The Jane Campion embraced by 1990s arthouse audiences but who’s been missing of late makes an impressive return with “Bright Star.” Breaking through any period-piece mustiness with piercing insight into the emotions and behavior of her characters, the writer-director examines the final years in the short life of 19th-century romantic poet John Keats through the eyes of his beloved, Fanny Brawne, played by Abbie Cornish in an outstanding performance. Beautifully made film possesses solid appeal for specialized auds in most markets, including the U.S., where it will be released by Bob Berney and Bill Pohlad’s yet-to-be named new distribution company, although its poetic orientation and dramatic restraint will likely stand in the way of wider acceptance.
Keats died in 1821 at age 25, and his final years were marked by an incredible burst of creativity as well as by his one great romance, which inspired some extraordinary love letters. By concentrating on the latter, as experienced by Fanny, Campion gives rather short shrift to the former, leaving the viewer with a vivid picture of the social constraints on grand passion and romantic fulfillment in England at the time. While avoiding the typical biopic template, the film nonetheless honors the facts of the central relationship, which means some typical, central audience expectations concerning emotional payoff aren’t met.
Most of the action is confined to two neighboring houses in Hampstead Village, North London, beginning in 1818. Living in one is the Brawne family, a fatherless brood consisting of matriarch Mrs.
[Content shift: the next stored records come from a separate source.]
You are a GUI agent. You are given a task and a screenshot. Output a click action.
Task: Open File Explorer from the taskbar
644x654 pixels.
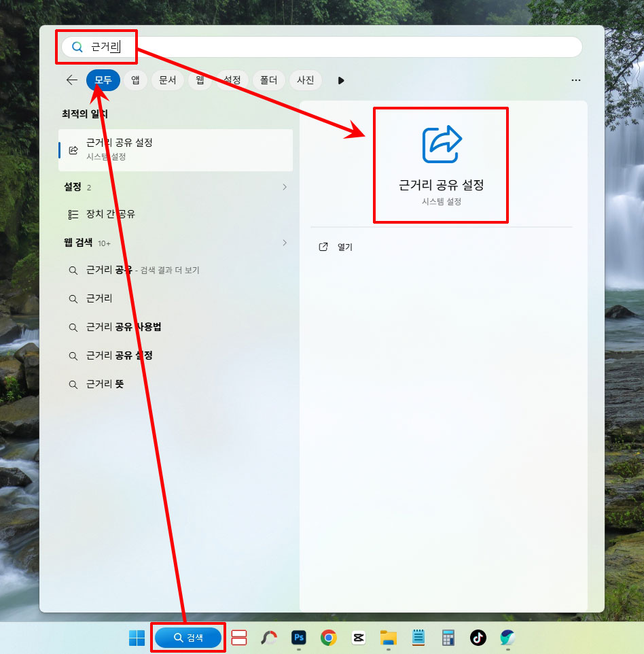[x=389, y=638]
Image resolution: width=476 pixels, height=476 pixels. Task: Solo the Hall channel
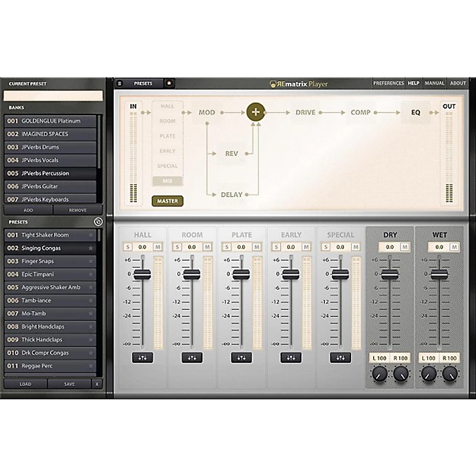[127, 246]
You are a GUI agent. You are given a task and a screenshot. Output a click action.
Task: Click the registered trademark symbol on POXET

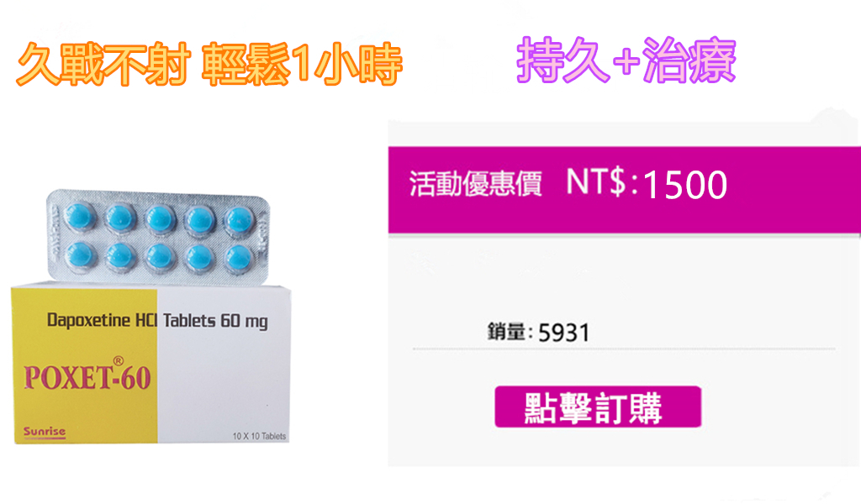118,361
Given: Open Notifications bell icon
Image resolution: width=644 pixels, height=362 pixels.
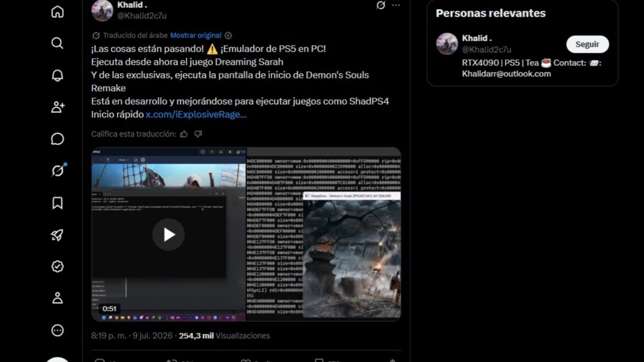Looking at the screenshot, I should (57, 75).
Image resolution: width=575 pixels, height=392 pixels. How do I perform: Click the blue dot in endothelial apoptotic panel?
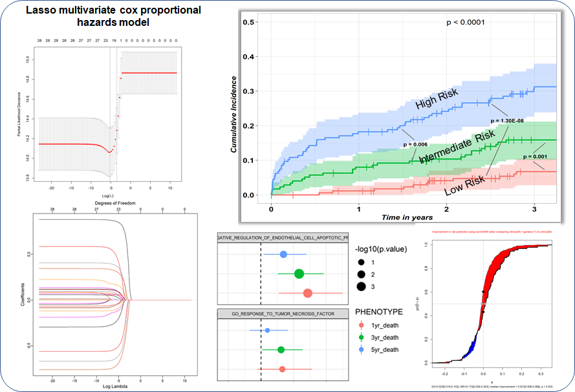coord(283,254)
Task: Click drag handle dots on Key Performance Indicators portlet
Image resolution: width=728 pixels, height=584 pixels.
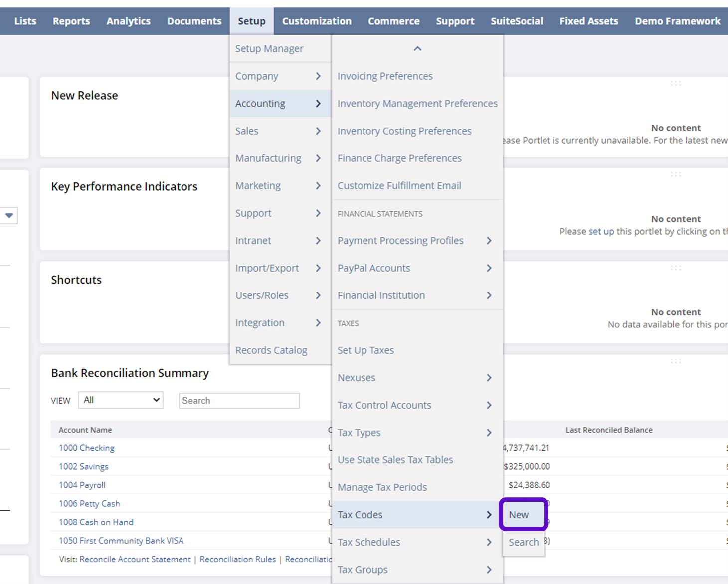Action: (x=676, y=174)
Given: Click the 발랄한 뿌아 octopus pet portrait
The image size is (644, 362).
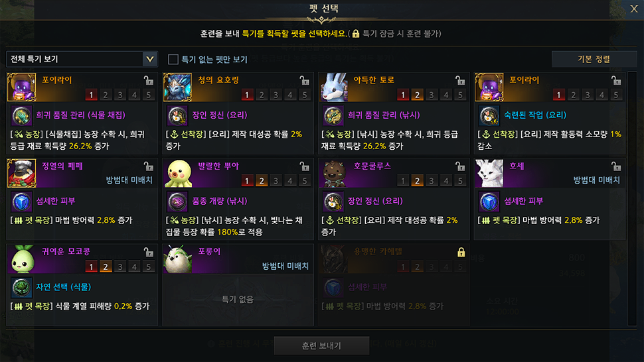Looking at the screenshot, I should tap(177, 174).
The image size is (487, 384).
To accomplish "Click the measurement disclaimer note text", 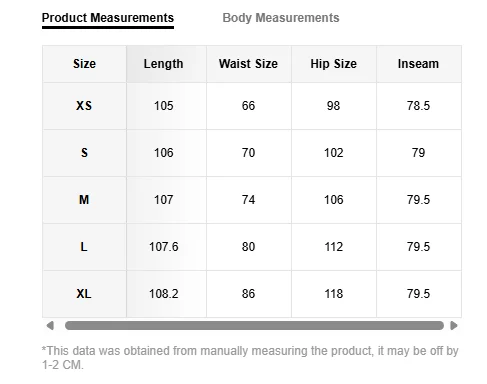I will tap(250, 358).
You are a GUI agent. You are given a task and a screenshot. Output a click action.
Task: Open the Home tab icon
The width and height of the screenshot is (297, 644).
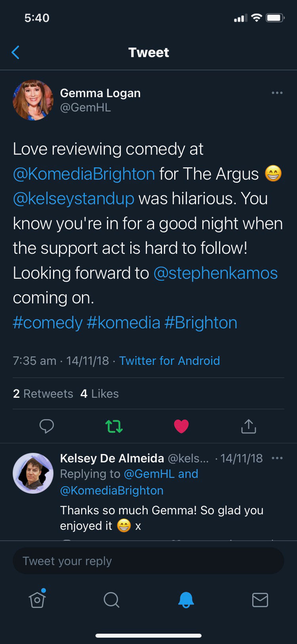(37, 599)
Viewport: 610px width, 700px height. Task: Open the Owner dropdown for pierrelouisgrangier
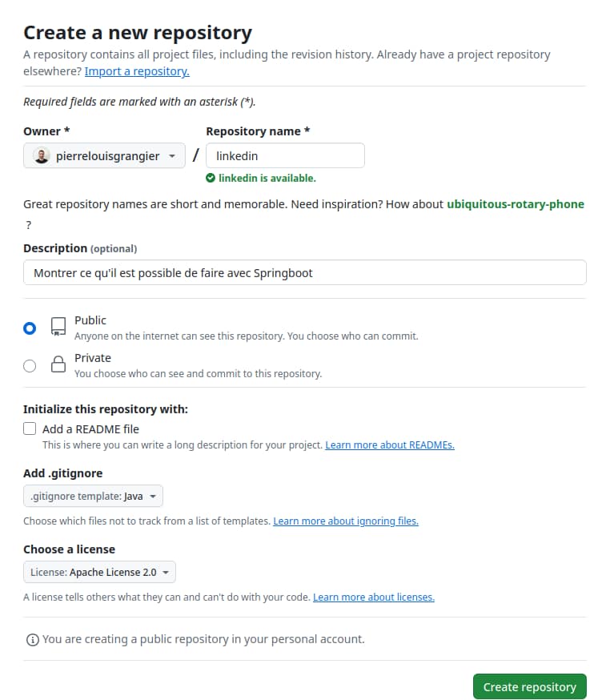click(104, 156)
Brawne (Kerry Fox), 18-year-old daughter Fanny (Cornish), teenager Samuel (Thomas Brodie-Sangster) and little sprite Toots (Edie Martin), while the bearded, boorish Mr. Brown (Paul Schneider) and Keats (Ben Whishaw) occupy the other.
While unobtrusively laying in the character dynamics — Brown, highly protective of his Keats, is pointedly rude to Fanny and does all he can to keep her away from his friend, whom he tirelessly helps with his work — Campion devotes special attention to the physical and aural aspects of this little middle-class corner of British society, thereby highlighting the sensual qualities of life that particularly captivated Keats himself. The opening shots convey the act of sewing — Fanny’s frequent activity — with unsurpassed intimacy, while a performance by a small male chorus at a domestic party carries oddly moving force, and other scenes pointedly focus upon pastimes that quiver with quasi-sexual sublimation, including dancing, sport, butterfly-collecting and hunting for the most fragrant flowers.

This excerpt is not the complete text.